Drácula de Bram Stoker

Literatura, Terror Febrero 28th, 2009

No se puede decir que Bram Stoker sea escritor de una sola novela. Durante su vida, gozó de cierto éxito con sus obras. Pero es evidente que al paso del tiempo solo ha sobrevivido la más famosa de sus creaciones: Drácula. No tanto por sus virtudes literarias (la novela peca en ocasiones de cierto lastre en su prosa decimonónica) sino por la fuerza del personaje que crea Stoker y que se instala desde entonces y hasta la actualidad como el canon del vampiro moderno.

No fue, desde luego, Stoker el primero en pasar por el tamiz de la literatura el mito del no muerto, del Nosferatu, un mito casi tan antiguo como la humanidad. Polidori, el amigo de Byron, que en aquella famosa reunión en Suiza pergeñó su El vampiro al mismo tiempo que Mary Shelley creaba a Frankenstein, fue un ilustre predecesor en el camino hacia el vampiro moderno. Pero fue Stoker el que sistematizó las características y ayudado por las multiples revisiones del mito, sobre todo en el cine, fijó en la conciencia colectiva la figura del vampiro.

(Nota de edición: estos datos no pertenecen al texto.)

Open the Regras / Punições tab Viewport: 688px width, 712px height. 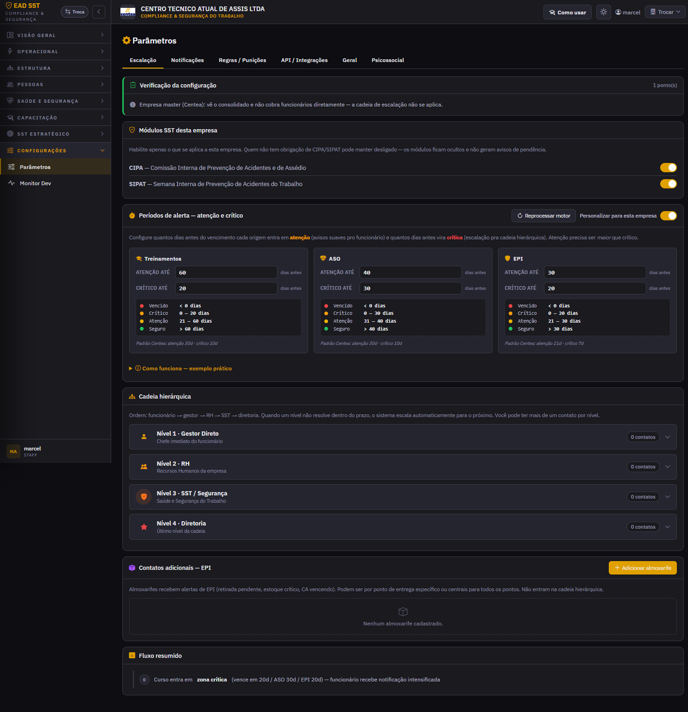click(x=242, y=60)
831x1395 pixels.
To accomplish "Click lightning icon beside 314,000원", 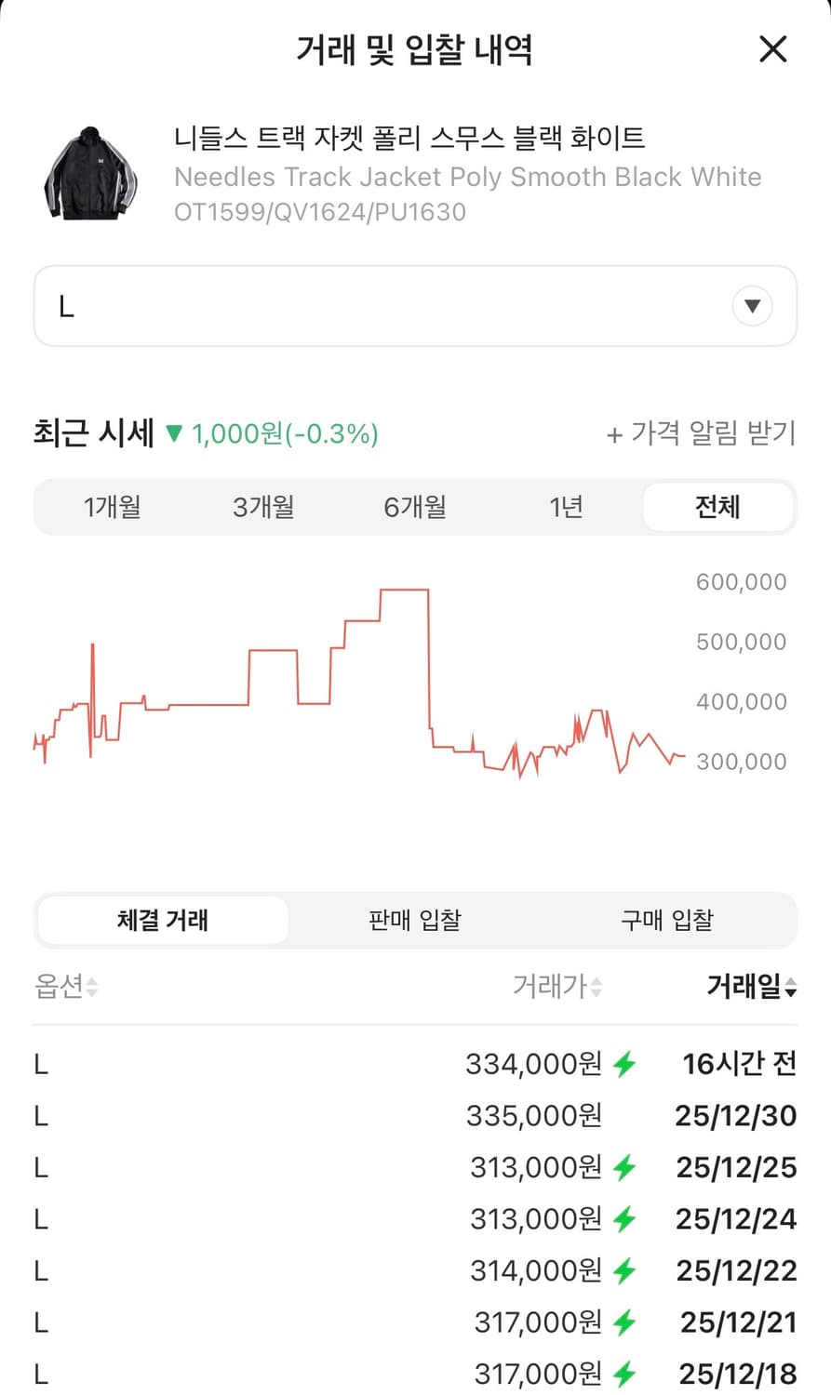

Drácula es poderoso, capaz de transformarse en animal y de hipnotizar a sus víctimas con ese extraño atractivo que proviene de la fascinación que ejerce el lado oscuro incluso sobre las almas más puras. Hay que anotar que Drácula no es físicamente atractivo, a diferencia de las pastelosas encarnaciones de los Brad Pitt de turno, ni hay amor en sus sangrientas libaciones. No al menos, el amor romántico que impregna muchas de las versiones cinematográficas. Drácula, por otro lado, es vulnerable. Es un ser nocturno y le debilita (que no mata) la luz del sol, evita el ajo, las ramas de rosal silvestre (esta no es tan conocida) y, por supuesto, los instrumentos religiosos, como cruces u hostias. Todas estas características que nos son familiares ya las expone Stoker en su novela.

También la figura del cazavampiros, Van Helsing, queda definida en esta novela de forma magistral. Inteligente, excéntrico y con un punto de fanatismo que le puede convertir en despiadado. Un personaje al que se ajusta como un guante la cita de Nietzsche: “el que lucha contra los monstruos debería procurar no convertirse él en un mostruo en el proceso“. Una ambiguedad que hace del cazador de vampiros un personaje con un poderoso atractivo.

Finalmente hay que decir que pese a su título y a la innegable importancia del personaje del conde, toda la novela gravita en torno a Mina. El objeto del deseo de Drácula, si, pero también el centro, como un luminoso sol, del grupo de hombres, su marido Jonathan, Van Helsing, el doctor Seward, lord Godalming, el tejano Morris e incluso el lunático Reinfield. Toda una constelación masculina luchando por el alma de una mujer y que dan a la novela pie para multiples lecturas más allá del mito vampírico.

En fin, más allá de sus cualidades literarias, Drácula es, con toda razón, un clásico de la literatura por la fuerza de sus personajes que sobrevivirán en el imaginario colectivo durante mucho tiempo.